Now she's redrawing "Something's Buggy," gonna put an ISBN number on it and everything this time (it's still self-published) and plans to have it out by the end of January.
5. The house
No termites were harmed in the construction of Errthum's happy ending. You know this from another snapshot. It shows the foundation of this very house during construction; someone has painted the words "No termite" on the concrete, meaning Don't spray for termites. Also, "Do not use any OSB ply," meaning Don't use pressboard.
Those are two of several modifications that have made this unassuming tract home Heather-safe. This is her bubble now. "They gave us a product list, things that make her ill," Lee Venable, division manager for Kimball Hill Homes, says. His company built the house with special paint and drywall materials, "using plywood instead of pressboard ... ceramic tile ... no fiberglass ... Then we stood guard and made sure it all happened," he says.
"I was thrilled at the house," Bausch says. "I couldn't believe it had absolutely no smell. We went into an awful lot of houses and there was always that new house smell."
Errthum came to Las Vegas seven years ago. Something about the desert air made her ... hungry. "I ate more in, like, a week of being out here than I ever had in my whole life!" she says. She decided she'd eventually move here, although it would take a while.
With the health benefits in mind, her fiance, Larry, "literally forced me out here" this year. Seven Hills -- perched way out on the southern rim of the valley -- offered the clean air and pollution-clearing wind patterns they sought.
And now life imitates self-published children's book -- the main character heals. "I feel so much better now," Errthum says. That's the biggest part of her happy ending right there. Emboldened, she leaves the windows open. Feeling grand, she takes the dog for a walk. But she realizes her limits. "I can only stand to be down in Las Vegas for about an hour and a half," she sighs.
6. The dog
The dog is part of Errthum's story, too, part of her happy ending. His name is Brisbane, after the Australian city Heather and Larry had hoped to visit but couldn't. Brisbane's ears have just been bobbed, or sheared, or tweaked or whatever you do to a show dog's ears to make them show-dog ears. Consequently, he looks like he has antlers. He shakes his head violently and sticks his great snout into the laps of visitors and slides around on the nonallergenic wool rugs that Errthum can't stick down because the adhesive makes her sick. She clearly loves him.

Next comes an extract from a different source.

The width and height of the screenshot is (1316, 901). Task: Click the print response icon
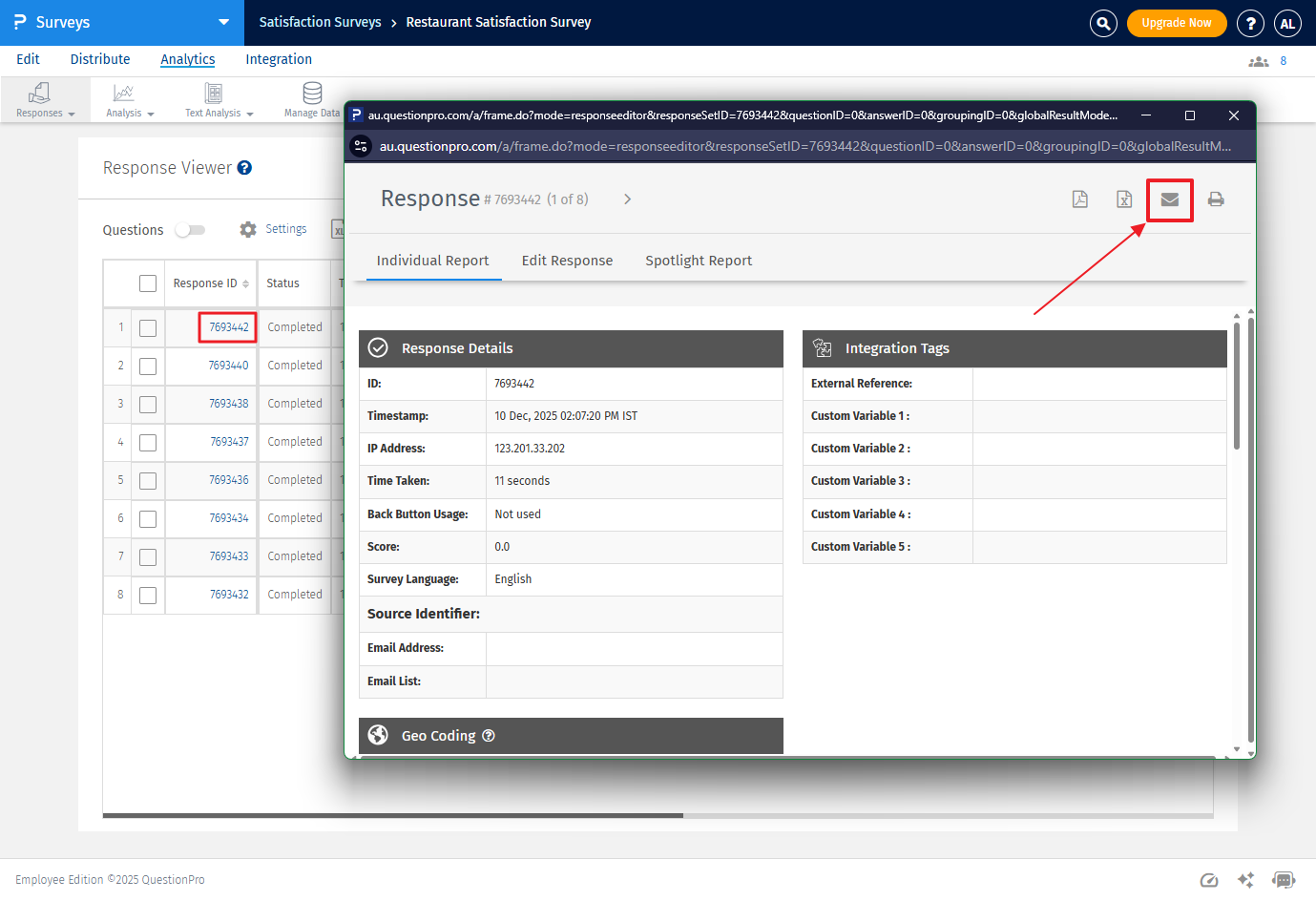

Brisbane is a wet-nosed symbol of her drive to be upbeat, no girl in a bubble. She's determined to carry on with the ordinary course of her life, pets and all. Sure, she still has to have extensive blood work every few months, but check this development: "There are, like, 32 foods I can eat now," she says. Imagine being able to eat 32 foods!
"You have to accept that if you can't do something, you can't do it," she says. "So you do something else.
"There are hundreds of things I still can't tolerate," she explains. Simple vinyl blinds in her dream home, for goodness sake -- had to be replaced with aluminum. Then there was this soap. It smelled so wonderful! She knew, she knew it would make her sick, but she thought maybe she'd gained enough ground on her condition to handle it, so she had Larry buy her some. Nope. Couldn't sleep. Hot sweats. Feeling miserable. "I said, 'Larry, you've got to get the soap out of here.' Sure enough, within an hour, I was sleeping like a baby." Errthum laughs, delighted by one more happy ending among many, and reaches for another snapshot.